Quel bel animal !
− Qu'il est beau, qu'il est beau cet «animaux» ! Qu'il est beau, qu'il est beau cet «animaux !» chantonnait gaiement la fillette.
Comme tous les enfants de son âge, elle sautillait dans tous les sens et, bien trop occupée à profiter du spectacle, elle faisait la sourde oreille lorsque sa mère parlait. Celle-ci, agacée, lui répéta à plusieurs reprises :
− Non Lola. On ne dit pas «un animaux», mais un animal.
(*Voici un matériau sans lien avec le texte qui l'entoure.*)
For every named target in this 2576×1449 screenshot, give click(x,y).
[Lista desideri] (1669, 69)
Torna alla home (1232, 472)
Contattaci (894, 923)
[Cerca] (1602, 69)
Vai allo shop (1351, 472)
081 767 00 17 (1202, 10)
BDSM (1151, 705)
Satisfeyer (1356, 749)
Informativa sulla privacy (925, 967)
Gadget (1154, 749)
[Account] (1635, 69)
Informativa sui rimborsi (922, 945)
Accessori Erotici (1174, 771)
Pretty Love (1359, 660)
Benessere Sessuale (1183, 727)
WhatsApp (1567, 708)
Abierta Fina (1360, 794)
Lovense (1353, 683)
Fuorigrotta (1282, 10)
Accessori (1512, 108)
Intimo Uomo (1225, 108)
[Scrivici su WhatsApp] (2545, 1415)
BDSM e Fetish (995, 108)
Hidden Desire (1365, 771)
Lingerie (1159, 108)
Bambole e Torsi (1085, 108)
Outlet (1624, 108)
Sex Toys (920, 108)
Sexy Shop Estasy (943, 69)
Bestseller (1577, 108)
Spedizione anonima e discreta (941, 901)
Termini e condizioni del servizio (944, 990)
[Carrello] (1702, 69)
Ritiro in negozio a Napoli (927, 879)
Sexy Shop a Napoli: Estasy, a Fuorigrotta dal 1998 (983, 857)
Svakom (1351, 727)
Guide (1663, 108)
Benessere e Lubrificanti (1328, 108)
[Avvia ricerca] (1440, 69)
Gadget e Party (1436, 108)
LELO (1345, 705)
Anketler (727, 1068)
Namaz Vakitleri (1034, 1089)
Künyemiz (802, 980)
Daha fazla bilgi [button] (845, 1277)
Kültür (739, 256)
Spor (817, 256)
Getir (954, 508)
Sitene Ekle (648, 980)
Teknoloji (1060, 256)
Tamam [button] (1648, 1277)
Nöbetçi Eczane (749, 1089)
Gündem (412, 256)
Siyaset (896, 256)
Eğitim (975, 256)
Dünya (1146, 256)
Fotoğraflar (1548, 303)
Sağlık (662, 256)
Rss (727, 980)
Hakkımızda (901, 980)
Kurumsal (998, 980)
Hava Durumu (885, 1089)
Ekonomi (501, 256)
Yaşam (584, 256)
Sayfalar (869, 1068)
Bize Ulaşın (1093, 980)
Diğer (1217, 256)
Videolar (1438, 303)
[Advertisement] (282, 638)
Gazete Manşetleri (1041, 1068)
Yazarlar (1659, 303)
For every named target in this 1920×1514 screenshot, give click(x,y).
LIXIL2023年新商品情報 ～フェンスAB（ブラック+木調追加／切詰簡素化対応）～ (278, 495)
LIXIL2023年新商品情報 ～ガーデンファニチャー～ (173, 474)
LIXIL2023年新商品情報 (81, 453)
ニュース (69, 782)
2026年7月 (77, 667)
Pour la première fois depuis le début de la visite, la petite fille lui répondit :
− Oui je sais, mais ça ne rime pas avec «beau».
− On n'invente pas de mots, répliqua-t-elle sèchement.
La petite fille, vexée, s'en alla faire la tête auprès d'une cage occupée par un petit fauve. La finesse de son corps lui donnait l'apparence d'un lionceau d'à peine quinze jours. Le voyant chanceler sur ses pattes fragiles et tremblantes, Lola devina qu’il devait être en train de faire ses premiers pas. La fillette, émerveillée, décida d’immortaliser cette scène émouvante en prenant des photos et des vidéos.
− Maman ! Maman ! Peux-tu me prêter l'appareil s'il te plaît ?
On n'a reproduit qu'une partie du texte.